0
votes

I Created a lambda function that downloads data from S3 then preforms a merge and then re-uploads it back to S3 but i have been getting this

error { "errorMessage": "2020-05-18T23:23:27.556Z 37233f48-18ea-43eb-9030-3e8a2bf62048 Task timed out after 3.00 seconds" }

When I remove the lines between 45 and 58 it works just fine

enter image description here https://ideone.com/RvOmPS

import pandas as pd import numpy as np import time from io import StringIO # python3; python2: BytesIO import boto3 import s3fs from botocore.exceptions import NoCredentialsError

def lambda_handler(event, context):

# Dataset 1
# loading the data
df1 = pd.read_csv("https://i...content-available-to-author-only...s.com/Minimum+Wage+Data.csv",encoding= 'unicode_escape')

# Renaming the columns.
df1.rename(columns={'High.Value': 'min_wage_by_law', 'Low.Value': 'min_wage_real'}, inplace=True)

# Removing all unneeded values.
df1 = df1.drop(['Table_Data','Footnote','High.2018','Low.2018'], axis=1)
df1 = df1.loc[df1['Year']>1969].copy()

# ---------------------------------

# Dataset 2
# Loading from the debt S3 bucket
df2 = pd.read_csv("https://i...content-available-to-author-only...s.com/USGS_Final_File.csv") 

#Filtering getting the range in between 1969 and 2018.
df2 = df2.loc[df2['Year']>1969].copy()
df2 = df2.loc[df2['Year']<2018].copy()
df2.rename(columns={'Real State Growth %': 'Real State Growth','Population (million)':'Population Mil'}, inplace=True)

# Cleaning the data
df2['State Debt'] = df2['State Debt'].str.replace(',', '')
df2['Local Debt'] = df2['Local Debt'].str.replace(',', '')
df2["State and Local Debt"] = df2["State and Local Debt"].str.replace(',', '')
df2["Gross State Product"] = df2["Gross State Product"].str.replace(',', '')

# Cast to Floating
df2[["State Debt","Local Debt","State and Local Debt","Gross State Product"]] = df2[[ "State Debt","Local Debt","State and Local Debt","Gross State Product"]].apply(pd.to_numeric)

# --------------------------------------------
# Merge the data through an inner join.
full = pd.merge(df1,df2,on=['State','Year'])
#--------------------------------------------
filename = '/tmp/'#specify location of s3:/{my-bucket}/
file= 'debt_and_wage' #name of file
datetime = time.strftime("%Y%m%d%H%M%S") #timestamp
filenames3 = "%s%s%s.csv"%(filename,file,datetime) #name of the filepath and csv file

full.to_csv(filenames3, header = True)

## Saving it on AWS

s3 = boto3.resource('s3',aws_access_key_id='accesskeycantshare',aws_secret_access_key= 'key')

s3.meta.client.upload_file(filenames3, 'information-arch',file+datetime+'.csv')
4

4 Answers

1
votes

Your default lambda execution timeout is 3 seconds.
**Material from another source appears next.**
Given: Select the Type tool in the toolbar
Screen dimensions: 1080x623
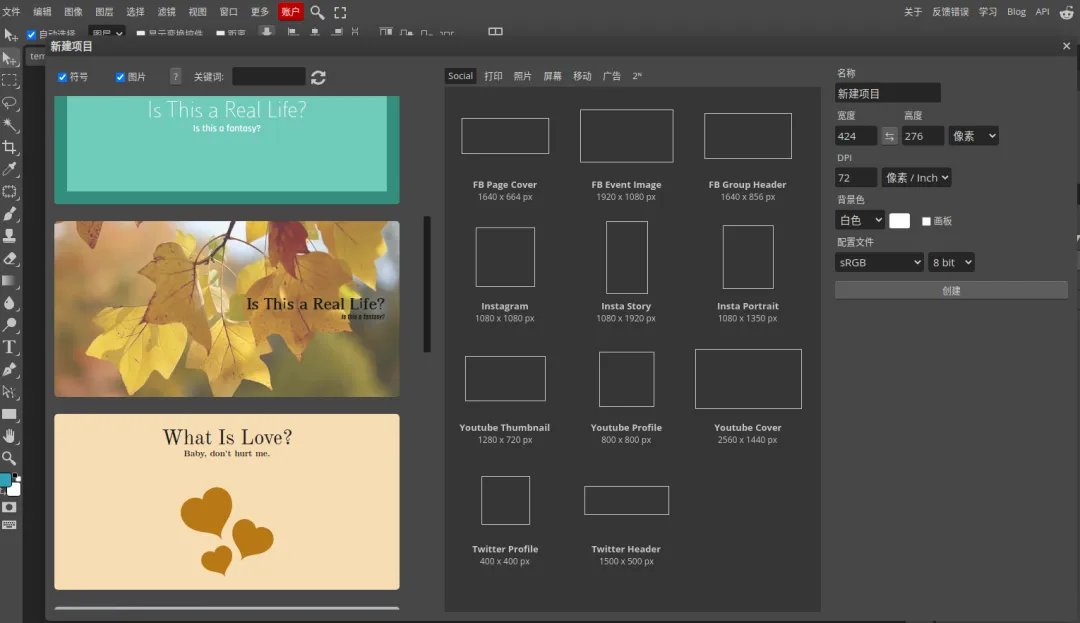Looking at the screenshot, I should point(10,347).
Please increase it to what suits your task:

Timeout – The amount of time that Lambda allows a function to run before stopping it. The default is 3 seconds. The maximum allowed value is 900 seconds.

1
votes

You should increase the timeout of your lambda function. The default behavior of a newly created function is to terminate after 3 seconds.

0
votes

Thanks, everybody for the help, just did what increased the timeout and it worked just fine, I did it through here

enter image description here

0
votes

IF the jobs size is big you can try increasing the memory of the function. For now increase the timeout of the function.